Abstract 12: Cox2 Signaling During the Peri-implantation Period Plays an Important Role in Fetoplacental Heath in a Mouse Model of Preeclampsia, BPH/5

Abstract

Preeclampsia (PE), a hypertensive proteinuric disease of pregnancy, is a leading cause of perinatal and maternal morbidity/mortality. Although abnormal placentation is widely accepted as a cause for PE, the underlying mechanism is unclear. The BPH/5 mouse model spontaneously develops the cardinal features of PE with poor fetoplacental outcomes. These mice exhibit deferred implantation coincident with a delayed rise in serum estrogen and defective decidualization. We tested the hypothesis that aberrations in peri-implantation events influence fetoplacental health in BPH/5 mice. Real time PCR, in situ hybridization (ISH), and Western blotting were performed to characterize the expression of critical molecular mediators during the peri-implantation period in BPH/5 vs C57 control females.
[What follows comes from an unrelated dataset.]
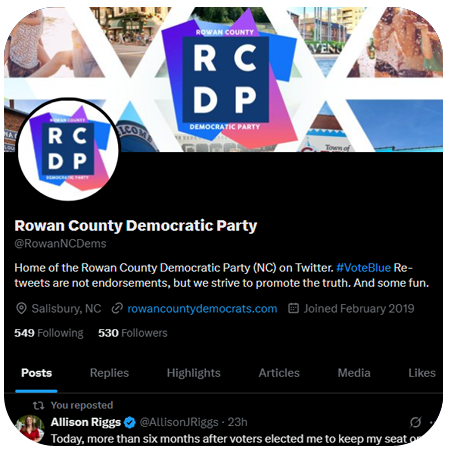Screen dimensions: 450x450
Task: Open the @AllisonJRiggs handle
Action: [179, 422]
Implantation sites (IS) of BPH/5 females show reduced levels of Lif (2-fold), Bmp2 (8.5-fold) and Ptgs2 (encoding Cox2, 4-fold) on day 4.5 of pregnancy (n=6-9, p<0.05 vs C57). By day 5.5, Ptgs2 is upregulated in BPH/5 IS (2-fold; n=7, p<0.05 vs C57), which persists through day 7.5 and is consistent with upregulated Cox2 protein levels (2.75-fold±0.1; n=4, p<0.05 vs C57). ISH results are consistent with those of RT-PCR and demonstrated appropriate expression patterns of Lif , Bmp2 , and Ptgs2 . BPH/5 mice demonstrate three increasingly severe phenotypic classes of fetoplacental health as seen by ultrasound at day 10.5: healthy, compromised, and resorbed. Since Cox2-derived prostaglandins are crucial for decidualization, placentation and placental angiogenesis, we tested the effect of a selective Cox2 inhibitor (celecoxib) on fetoplacental development in BPH/5 females. Administration of celecoxib by oral gavage on day 6.5 (10mg/kg BW/dose) increased the percentage of healthy embryos (65.9±6.8 vs 45.1±7.9 veh) with reduced percentage of compromised embryos (20.7±2.5 vs 35.4±6.1veh) within BPH/5 litters (n=4-5, p<0.05). These results provide evidence that Cox2 plays a key role in fetoplacental health in a mouse model of PE, and that celecoxib improves fetoplacental outcomes in BPH/5 females. This highlights the significance of peri-implantation events in pregnancy outcome and suggests that aberrations in early pregnancy may give rise to PE.